By Fr. Ted Penton, SJ

March 19, 2020 — My first night in quarantine I didn’t sleep great. Or rather, I slept okay but woke up at 4am — which is not my preferred time by a long shot — with the new shared reality of our community and world on my mind.

Fr. Ted's window looks out at the Gonzaga clock. Happily it doesn’t chime at night, but it does make it difficult to nap, he says.

After listening to the very good “Low Hum of Menace” episode of This American Life, I listened to many, many of my favorite songs of menace, while imagining all the terrible things that could unfold, all the way up to riots across the country and outside my window in the center of Washington, D.C., hoping that we’d be spared if we unfurled an “Unclean” banner across our gate.

The listening spree started with Ray Charles’ “Bye Bye Love,” which I had in my head when I woke up. The music is upbeat, but the lyrics decidedly not, and it ends with several refrains of “I think I’m gonna die.” In a rare practice of agere contra I ended on a more joyful note, with one of the most, beautiful, hopeful songs I know.

The day before one of my fellow Jesuits tested positive for COVID-19, it had crossed my mind to take one of our community cars and make a run for the border back to Canada (my homeland). I’ve spent many years in the U.S. and love this country, but I couldn’t help thinking I’d rather ride this out in a place where people spent the last two weeks hoarding only toilet paper, not toilet paper and guns, and where the societal divisions aren’t quite as sharp.

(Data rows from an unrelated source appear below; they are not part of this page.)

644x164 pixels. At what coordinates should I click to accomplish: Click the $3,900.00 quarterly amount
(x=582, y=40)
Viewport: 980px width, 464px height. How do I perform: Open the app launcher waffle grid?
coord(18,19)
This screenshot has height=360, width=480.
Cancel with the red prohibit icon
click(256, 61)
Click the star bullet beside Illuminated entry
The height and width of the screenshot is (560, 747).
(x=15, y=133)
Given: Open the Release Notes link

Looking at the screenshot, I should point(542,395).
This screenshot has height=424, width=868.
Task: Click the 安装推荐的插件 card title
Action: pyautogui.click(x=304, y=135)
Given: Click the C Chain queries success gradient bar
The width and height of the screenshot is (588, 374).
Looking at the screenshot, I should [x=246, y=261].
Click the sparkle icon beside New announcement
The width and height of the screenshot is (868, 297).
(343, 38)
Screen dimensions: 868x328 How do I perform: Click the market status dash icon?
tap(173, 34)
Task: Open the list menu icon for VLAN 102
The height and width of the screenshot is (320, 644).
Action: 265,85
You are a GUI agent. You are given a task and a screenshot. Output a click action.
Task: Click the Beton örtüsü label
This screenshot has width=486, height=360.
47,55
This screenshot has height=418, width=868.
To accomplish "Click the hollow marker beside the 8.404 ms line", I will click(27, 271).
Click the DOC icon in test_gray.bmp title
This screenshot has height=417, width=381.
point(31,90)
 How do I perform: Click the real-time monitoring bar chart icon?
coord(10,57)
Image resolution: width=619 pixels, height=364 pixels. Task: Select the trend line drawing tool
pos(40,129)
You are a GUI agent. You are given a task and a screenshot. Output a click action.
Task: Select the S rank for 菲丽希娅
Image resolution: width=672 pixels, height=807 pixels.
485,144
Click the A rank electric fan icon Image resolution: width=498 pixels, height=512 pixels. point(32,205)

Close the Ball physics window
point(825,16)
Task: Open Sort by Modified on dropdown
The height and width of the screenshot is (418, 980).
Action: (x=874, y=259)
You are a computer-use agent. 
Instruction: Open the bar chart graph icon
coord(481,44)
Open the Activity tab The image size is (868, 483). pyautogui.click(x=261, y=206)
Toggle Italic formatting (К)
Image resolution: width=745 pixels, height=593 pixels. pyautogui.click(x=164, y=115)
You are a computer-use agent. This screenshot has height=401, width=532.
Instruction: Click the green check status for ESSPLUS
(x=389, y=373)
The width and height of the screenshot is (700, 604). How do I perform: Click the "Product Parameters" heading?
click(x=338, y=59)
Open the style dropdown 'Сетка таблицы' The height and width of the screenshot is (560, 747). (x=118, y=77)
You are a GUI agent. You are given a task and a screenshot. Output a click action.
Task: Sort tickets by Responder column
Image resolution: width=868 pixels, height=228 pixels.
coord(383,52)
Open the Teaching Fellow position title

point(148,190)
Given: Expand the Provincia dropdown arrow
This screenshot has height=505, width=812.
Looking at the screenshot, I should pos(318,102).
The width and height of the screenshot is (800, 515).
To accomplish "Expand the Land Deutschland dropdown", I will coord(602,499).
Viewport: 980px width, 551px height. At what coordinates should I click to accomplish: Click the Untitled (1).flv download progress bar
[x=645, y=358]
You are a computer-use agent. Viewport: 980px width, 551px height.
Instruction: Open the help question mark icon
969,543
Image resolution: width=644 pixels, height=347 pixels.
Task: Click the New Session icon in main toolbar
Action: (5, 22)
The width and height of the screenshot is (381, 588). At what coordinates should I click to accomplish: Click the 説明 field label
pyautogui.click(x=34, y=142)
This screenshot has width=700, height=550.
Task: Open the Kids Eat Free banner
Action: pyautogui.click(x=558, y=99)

I spent most of my day on conference calls and emails (which is not all that different from my norm), but despite being tired, I very much appreciated the clear and consistent theme of care for one another and ourselves during this time of great stress and uncertainty. I did somewhat regret sharing my thoughts on the risk of riots with my team, but in my defense I also offered the hopeful note that Netflix may spare us from too many people leaving their homes: I continue to pray for the integrity of our servers and the internet tubes.

My colleagues and I also shared with one another considerable concern for the many, many people on the margins who, as always, will suffer the most: people experiencing homelessness; those who are incarcerated or in immigration detention, to name a few. As COVID-19 spreads to less economically developed countries, the impact will be even more severe. Our office works in advocacy on issues of justice and ecology, and we will have plenty of work over the coming weeks finding creative ways to lift up the voices and concerns of those most affected.

Even among the middle class, I am acutely conscious of, and grateful for, the privileges that our community enjoys at this time. The support of one another, of course; but also those who support us by bringing food and other necessities, plus our excellent health insurance.

I’m praying for those without these advantages, for those who are alone, those who are caring for children out of school while trying to work from home, and those stuck in apartments without access to outdoor space. And needless to say, I’m particularly praying for those infected, those serving in our health care system, those continuing to stock our grocery and pharmacy shelves, those making take-out meals, those at risk of losing their jobs, and many more.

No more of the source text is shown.